Overparenting goes beyond those kid leashes and pencil-holding tutors. It's burned deep into our culture. If everyone else's parents help their kid to produce a picture-perfect volcano for the first-grade science project, it's a rare teacher who'll recognize that the sad little lopsided Lego version taped to construction paper looks that way because the child's parents chose not to hover, and the even rarer teacher who'll reward what looks like less work with words of praise and encouragement. I hope Time magazine has spotted a trend, but it's going to take a long time to get all the helicopters down out of the sky.

Tags: helicopter parenting

KJ Dell'Antonia Former Manhattan lawyer and prosecutor, Xxtra Small reviewer, parent of four. Lover of books and bacon.

Comments

I agree that the kid leashes

By: buggie | Fri, 11/20/2009 - 20:29

I agree that the kid leashes aren't really "hovering," nor are they anything new- my mother had one for my brother 26 years ago.

Changing parenting patterns

By: geml | Fri, 11/20/2009 - 18:54

I do think parenting patterns are changing, and while parents will continue to be insecure, the way they express this may be changing. But this was happening before the economy collapsed, and in many ways is the result of Gen-X parents become the norm as baby boomer parents have launched the largest swath of their children into the world. (Millenial/Gen-Y parents are just beginning to be seen in schools, but give it another 15 years and we'll see another shift.)

My son is in 8th grade. Most of his friends in that year or older have parents who are significantly older than I am, and many of them are babies in their families. Those friends slightly younger often have parents more around my age. His class year and above is filled with mothers who have all the time in the world for their children -- you have to fight for a volunteer seat at the more prestigious activities. Those younger grades have huge gaps. But, and this is a significant development, those younger grades see more fathers volunteering than ever.
.

Each generation does things a little differently, not necessarily better or worse (though we insist always that it is best however we do it.) I will say that as someone who is a Gen-X parent in the last gasp of Baby boomer helicoptering world, the change can't come soon enough!

I just want to assure any of

By: splendid24 | Fri, 11/20/2009 - 14:39

I just want to assure any of you who do worry about how your kid holds a pencil- I don't hold mine right, and I turned out just fine. Not only fine, but without an ugly bump on my finger or any sort of writing-related callouses. It's just funny to me now to remember how huge a deal it was to my teachers that I hold a pencil correctly, and how small an impact it actually has. On anything.

Is all of this really hovering? Or is some common sense?

By: DEDEEBORU | Fri, 11/20/2009 - 12:52

I am a pretty laid back mom of a toddler.

There's a lot I let go and just flow with.

However, I have a kid leash and use it.

He runs off. Being his age, he often doesn't come when called (even hides on purpose). We live in a large city where kid-friendly activities are packed to the gills and it's easy to lose sight.
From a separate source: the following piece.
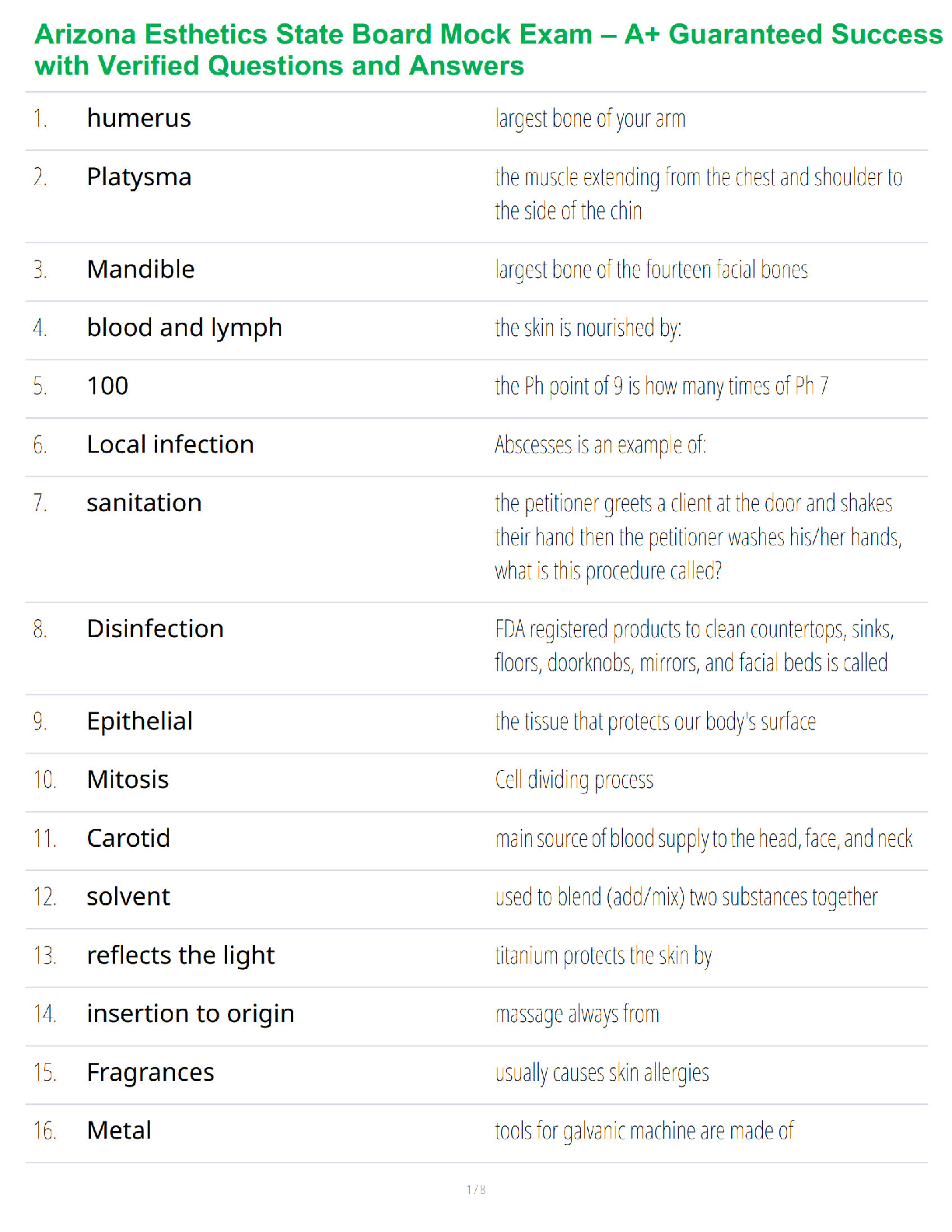The height and width of the screenshot is (1232, 952).
Task: Click the 'Disinfection' answer
Action: pos(155,628)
And he's not about to stay in a stoller, not that many of the buildings are stroller friendly anyhow. A leash is the most logical thing to use.

He has freedom. I can even extend it by attaching one of the dog's retractables so he can go quite far. I can avoid the whole "I said, you hold Mommy's hand!!!" battle. No one's having to lug a heavy stroller up and down narrow stairwells. It's so much nicer.

Anyone who says different, hasn't raced after a toddler who's laughing and run out front doors into the street. Which, without the leash, tends to happen.